Recopiez l'extrait de la décision de justice, de « Vu la procédure » jusqu'à « rejeté sa demande. », en substituant « décision » à « ordonnance ».

# Extrait cité:
-------
Cour administrative d'appel de Versailles — Décision N° CAA78-21VE02087

jeudi 28 avril 2022

JuridictionCour administrative d'appel de Versailles
SectionCour administrative d'appel de Versailles
N° DossierCAA78-21VE02087
TypeOrdonnance
Recoursexcès de pouvoir
Avocat requérantBOUDJELLAL

Texte intégral

Vu la procédure suivante :

Procédure contentieuse antérieure :

M. B A a demandé au tribunal administratif de Cergy-Pontoise l'annulation de l'arrêté portant expulsion du territoire français en date du 20 juillet 2020 par le préfet des Hauts-de-Seine et celle de l'arrêté du 13 août 2020 l'assignant à résidence pour une durée de quarante-cinq jours.

Par une ordonnance n° 2009033 du 14 septembre 2020, le tribunal administratif de Cergy-Pontoise a rejeté sa demande.
-------
# Données fournies:
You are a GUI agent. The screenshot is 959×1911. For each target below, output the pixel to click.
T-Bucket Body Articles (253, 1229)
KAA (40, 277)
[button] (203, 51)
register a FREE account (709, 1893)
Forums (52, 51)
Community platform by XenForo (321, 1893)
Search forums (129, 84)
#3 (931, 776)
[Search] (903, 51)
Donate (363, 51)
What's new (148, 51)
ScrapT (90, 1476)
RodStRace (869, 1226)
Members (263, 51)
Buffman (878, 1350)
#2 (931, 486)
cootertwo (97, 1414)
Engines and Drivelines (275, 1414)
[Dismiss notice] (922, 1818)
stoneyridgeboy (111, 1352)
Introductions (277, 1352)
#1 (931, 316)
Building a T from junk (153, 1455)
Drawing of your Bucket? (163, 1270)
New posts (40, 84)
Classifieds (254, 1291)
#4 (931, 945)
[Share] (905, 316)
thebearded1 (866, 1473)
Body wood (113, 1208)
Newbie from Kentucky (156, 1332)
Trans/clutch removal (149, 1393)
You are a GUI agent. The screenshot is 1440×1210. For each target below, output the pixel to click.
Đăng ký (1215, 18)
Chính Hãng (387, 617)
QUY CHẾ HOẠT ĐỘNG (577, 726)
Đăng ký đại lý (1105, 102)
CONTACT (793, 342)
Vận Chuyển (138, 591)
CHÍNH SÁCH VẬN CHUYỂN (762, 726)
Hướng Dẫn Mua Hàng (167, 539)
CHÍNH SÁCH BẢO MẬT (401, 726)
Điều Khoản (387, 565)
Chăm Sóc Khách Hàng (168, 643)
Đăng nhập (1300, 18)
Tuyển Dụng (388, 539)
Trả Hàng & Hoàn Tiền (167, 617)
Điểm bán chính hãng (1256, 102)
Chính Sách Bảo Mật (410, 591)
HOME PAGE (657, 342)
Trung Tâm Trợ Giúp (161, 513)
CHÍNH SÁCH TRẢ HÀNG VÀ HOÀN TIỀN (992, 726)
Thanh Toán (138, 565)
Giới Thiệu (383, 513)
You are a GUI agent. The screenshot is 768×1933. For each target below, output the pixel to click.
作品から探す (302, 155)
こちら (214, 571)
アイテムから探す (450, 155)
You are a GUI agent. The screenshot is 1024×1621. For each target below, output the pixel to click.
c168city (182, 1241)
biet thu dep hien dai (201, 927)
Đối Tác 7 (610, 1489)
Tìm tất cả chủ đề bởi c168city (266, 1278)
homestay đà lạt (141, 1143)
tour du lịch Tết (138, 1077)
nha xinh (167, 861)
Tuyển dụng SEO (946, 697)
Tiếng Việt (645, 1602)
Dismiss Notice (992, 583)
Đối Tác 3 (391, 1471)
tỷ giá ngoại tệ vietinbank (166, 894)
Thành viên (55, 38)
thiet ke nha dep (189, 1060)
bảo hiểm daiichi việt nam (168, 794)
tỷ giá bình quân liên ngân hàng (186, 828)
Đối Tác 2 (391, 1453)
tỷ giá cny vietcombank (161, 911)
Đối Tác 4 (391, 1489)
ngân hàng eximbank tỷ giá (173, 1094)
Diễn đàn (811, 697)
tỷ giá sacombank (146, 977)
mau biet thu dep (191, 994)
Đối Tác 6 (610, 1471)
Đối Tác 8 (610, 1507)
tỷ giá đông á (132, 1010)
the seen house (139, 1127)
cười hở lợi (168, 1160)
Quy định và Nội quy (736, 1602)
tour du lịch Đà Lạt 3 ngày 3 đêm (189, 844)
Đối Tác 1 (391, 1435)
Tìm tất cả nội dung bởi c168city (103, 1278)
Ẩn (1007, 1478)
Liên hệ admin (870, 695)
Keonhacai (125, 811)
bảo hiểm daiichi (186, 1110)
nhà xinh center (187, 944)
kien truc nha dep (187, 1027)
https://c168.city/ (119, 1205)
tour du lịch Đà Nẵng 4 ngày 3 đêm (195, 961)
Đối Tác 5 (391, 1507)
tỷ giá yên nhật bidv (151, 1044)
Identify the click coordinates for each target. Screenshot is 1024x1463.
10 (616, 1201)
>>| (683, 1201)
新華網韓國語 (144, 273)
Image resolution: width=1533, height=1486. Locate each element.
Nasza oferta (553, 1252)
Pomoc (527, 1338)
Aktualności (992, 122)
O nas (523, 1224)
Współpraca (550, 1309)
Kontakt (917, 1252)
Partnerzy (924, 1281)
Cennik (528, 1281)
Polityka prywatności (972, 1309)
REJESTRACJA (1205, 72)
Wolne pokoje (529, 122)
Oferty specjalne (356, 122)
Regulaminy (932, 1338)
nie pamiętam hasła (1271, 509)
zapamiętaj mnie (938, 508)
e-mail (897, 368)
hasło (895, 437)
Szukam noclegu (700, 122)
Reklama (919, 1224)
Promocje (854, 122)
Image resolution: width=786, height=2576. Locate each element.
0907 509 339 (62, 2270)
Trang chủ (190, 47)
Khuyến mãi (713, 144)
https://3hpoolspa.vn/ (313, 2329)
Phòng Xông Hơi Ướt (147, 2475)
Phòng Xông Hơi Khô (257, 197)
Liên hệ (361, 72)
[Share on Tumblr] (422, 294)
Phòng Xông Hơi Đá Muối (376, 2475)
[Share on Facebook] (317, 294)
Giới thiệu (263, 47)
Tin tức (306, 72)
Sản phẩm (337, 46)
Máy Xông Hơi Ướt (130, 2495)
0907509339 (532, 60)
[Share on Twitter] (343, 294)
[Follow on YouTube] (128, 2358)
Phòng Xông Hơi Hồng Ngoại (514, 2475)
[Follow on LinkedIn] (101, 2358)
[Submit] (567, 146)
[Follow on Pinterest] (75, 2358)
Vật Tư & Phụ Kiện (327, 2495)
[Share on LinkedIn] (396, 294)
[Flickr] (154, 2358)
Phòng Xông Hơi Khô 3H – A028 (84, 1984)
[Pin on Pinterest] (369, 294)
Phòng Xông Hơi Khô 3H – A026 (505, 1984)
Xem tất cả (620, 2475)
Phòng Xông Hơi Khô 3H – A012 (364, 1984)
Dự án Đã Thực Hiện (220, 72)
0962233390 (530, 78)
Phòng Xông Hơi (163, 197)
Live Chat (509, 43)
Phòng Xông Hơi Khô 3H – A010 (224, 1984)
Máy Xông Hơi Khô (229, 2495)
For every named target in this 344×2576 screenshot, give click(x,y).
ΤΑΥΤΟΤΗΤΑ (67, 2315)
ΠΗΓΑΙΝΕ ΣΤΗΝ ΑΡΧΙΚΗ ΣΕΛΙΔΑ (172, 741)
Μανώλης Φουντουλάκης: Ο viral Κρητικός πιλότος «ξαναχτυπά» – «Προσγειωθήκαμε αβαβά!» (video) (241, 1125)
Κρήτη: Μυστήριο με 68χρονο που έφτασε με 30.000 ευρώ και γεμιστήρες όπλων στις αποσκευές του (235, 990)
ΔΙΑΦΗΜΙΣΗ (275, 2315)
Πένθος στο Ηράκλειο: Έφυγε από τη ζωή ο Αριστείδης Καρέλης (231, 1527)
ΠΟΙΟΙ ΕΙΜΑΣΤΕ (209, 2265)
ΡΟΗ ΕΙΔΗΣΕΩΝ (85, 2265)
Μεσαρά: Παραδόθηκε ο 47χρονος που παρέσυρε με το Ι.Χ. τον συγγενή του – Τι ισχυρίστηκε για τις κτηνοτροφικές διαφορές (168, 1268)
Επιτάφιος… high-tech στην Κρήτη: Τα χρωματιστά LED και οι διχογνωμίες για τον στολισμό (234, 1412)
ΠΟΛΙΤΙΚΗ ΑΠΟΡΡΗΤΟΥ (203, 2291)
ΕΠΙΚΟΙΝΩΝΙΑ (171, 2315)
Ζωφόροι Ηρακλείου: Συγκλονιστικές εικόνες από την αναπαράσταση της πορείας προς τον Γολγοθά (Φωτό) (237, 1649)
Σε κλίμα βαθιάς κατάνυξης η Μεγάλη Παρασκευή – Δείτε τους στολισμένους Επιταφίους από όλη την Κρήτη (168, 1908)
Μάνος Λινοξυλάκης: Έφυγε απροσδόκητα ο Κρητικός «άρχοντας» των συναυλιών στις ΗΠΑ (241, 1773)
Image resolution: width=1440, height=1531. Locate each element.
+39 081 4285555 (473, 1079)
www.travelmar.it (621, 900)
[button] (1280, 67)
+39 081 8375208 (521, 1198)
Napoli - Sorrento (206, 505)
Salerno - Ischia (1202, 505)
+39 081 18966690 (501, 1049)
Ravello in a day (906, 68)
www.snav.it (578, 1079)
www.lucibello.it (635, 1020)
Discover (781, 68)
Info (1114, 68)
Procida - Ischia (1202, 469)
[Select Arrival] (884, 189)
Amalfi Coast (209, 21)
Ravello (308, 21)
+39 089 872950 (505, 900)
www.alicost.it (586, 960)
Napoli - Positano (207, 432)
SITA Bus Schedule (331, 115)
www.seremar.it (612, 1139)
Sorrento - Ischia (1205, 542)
-------
# Corrigé:
Vu la procédure suivante :

Procédure contentieuse antérieure :

M. B A a demandé au tribunal administratif de Cergy-Pontoise l'annulation de l'arrêté portant expulsion du territoire français en date du 20 juillet 2020 par le préfet des Hauts-de-Seine et celle de l'arrêté du 13 août 2020 l'assignant à résidence pour une durée de quarante-cinq jours.

Par une décision n° 2009033 du 14 septembre 2020, le tribunal administratif de Cergy-Pontoise a rejeté sa demande.